[Data — start]
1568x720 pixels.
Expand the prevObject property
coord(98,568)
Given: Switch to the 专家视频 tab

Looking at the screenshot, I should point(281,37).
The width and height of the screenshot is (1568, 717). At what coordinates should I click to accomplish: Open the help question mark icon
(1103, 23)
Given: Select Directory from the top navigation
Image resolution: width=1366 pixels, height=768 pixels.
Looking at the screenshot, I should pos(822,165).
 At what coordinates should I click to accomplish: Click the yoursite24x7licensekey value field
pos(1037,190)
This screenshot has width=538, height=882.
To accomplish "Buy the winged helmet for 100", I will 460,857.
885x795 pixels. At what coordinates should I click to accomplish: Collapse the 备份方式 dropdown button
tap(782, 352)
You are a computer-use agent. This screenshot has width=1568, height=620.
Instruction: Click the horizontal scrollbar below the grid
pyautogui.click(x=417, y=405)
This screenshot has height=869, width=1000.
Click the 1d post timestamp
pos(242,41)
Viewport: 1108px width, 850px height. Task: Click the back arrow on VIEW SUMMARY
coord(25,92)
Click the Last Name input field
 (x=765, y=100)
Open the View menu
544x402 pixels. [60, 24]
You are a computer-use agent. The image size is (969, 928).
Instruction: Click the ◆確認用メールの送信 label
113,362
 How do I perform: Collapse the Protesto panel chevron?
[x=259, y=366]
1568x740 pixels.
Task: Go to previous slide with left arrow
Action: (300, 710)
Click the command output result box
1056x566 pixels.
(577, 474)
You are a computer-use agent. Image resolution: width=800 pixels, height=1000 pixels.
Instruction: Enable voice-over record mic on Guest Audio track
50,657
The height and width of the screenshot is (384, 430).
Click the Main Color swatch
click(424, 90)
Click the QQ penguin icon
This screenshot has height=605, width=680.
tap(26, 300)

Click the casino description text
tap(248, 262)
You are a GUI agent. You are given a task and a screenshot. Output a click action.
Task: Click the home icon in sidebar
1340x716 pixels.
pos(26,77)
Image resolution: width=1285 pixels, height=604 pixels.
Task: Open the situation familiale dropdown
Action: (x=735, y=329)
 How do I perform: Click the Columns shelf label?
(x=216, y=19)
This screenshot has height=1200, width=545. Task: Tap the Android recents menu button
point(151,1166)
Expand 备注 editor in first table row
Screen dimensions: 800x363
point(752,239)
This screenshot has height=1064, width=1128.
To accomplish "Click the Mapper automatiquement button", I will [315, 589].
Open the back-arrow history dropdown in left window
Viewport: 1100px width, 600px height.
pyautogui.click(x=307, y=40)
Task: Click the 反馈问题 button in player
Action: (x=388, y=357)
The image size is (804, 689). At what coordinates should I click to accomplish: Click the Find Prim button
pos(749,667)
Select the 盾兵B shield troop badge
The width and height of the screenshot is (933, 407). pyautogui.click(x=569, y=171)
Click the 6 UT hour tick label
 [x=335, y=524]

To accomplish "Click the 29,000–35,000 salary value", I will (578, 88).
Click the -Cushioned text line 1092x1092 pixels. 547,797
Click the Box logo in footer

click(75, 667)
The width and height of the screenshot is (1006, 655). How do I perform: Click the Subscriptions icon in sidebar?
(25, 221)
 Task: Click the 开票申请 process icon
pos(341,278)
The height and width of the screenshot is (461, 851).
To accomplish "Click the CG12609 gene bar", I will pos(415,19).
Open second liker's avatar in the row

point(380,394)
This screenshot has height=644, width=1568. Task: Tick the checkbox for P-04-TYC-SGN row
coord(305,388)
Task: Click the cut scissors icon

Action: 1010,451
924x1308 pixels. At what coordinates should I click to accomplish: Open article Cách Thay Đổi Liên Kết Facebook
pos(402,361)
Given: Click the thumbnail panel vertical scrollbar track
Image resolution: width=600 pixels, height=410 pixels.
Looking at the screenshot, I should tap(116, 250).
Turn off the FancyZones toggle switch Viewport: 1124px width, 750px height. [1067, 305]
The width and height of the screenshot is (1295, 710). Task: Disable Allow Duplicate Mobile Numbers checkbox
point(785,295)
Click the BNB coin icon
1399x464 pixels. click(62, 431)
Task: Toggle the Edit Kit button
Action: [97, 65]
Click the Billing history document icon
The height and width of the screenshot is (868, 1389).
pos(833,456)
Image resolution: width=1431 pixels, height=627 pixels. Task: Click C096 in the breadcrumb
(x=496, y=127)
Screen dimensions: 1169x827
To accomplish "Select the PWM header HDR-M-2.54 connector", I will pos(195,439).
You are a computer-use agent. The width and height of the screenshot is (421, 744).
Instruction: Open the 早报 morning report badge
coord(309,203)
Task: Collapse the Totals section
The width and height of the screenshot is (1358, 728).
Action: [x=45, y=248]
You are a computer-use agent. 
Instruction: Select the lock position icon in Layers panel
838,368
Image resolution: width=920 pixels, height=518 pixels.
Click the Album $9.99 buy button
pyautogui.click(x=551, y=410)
[Data — finish]
# Assignment
As the answer, set down only the lines from the data above between the one holding "You are a GUI" and the one holding "Given: Click the", inclusive, exactly as they read.

# Response for this exercise
You are a GUI agent. You are given a task and a screenshot. Output a click action.
Task: Click the home icon in sidebar
1340x716 pixels.
pos(26,77)
Image resolution: width=1285 pixels, height=604 pixels.
Task: Open the situation familiale dropdown
Action: (x=735, y=329)
 How do I perform: Click the Columns shelf label?
(x=216, y=19)
This screenshot has height=1200, width=545. Task: Tap the Android recents menu button
point(151,1166)
Expand 备注 editor in first table row
Screen dimensions: 800x363
point(752,239)
This screenshot has height=1064, width=1128.
To accomplish "Click the Mapper automatiquement button", I will [315, 589].
Open the back-arrow history dropdown in left window
Viewport: 1100px width, 600px height.
pyautogui.click(x=307, y=40)
Task: Click the 反馈问题 button in player
Action: (x=388, y=357)
The image size is (804, 689). At what coordinates should I click to accomplish: Click the Find Prim button
pos(749,667)
Select the 盾兵B shield troop badge
The width and height of the screenshot is (933, 407). pyautogui.click(x=569, y=171)
Click the 6 UT hour tick label
 [x=335, y=524]

To accomplish "Click the 29,000–35,000 salary value", I will (578, 88).
Click the -Cushioned text line 1092x1092 pixels. 547,797
Click the Box logo in footer

click(75, 667)
The width and height of the screenshot is (1006, 655). How do I perform: Click the Subscriptions icon in sidebar?
(25, 221)
 Task: Click the 开票申请 process icon
pos(341,278)
The height and width of the screenshot is (461, 851).
To accomplish "Click the CG12609 gene bar", I will pos(415,19).
Open second liker's avatar in the row

point(380,394)
This screenshot has height=644, width=1568. Task: Tick the checkbox for P-04-TYC-SGN row
coord(305,388)
Task: Click the cut scissors icon

Action: 1010,451
924x1308 pixels. At what coordinates should I click to accomplish: Open article Cách Thay Đổi Liên Kết Facebook
pos(402,361)
Given: Click the thumbnail panel vertical scrollbar track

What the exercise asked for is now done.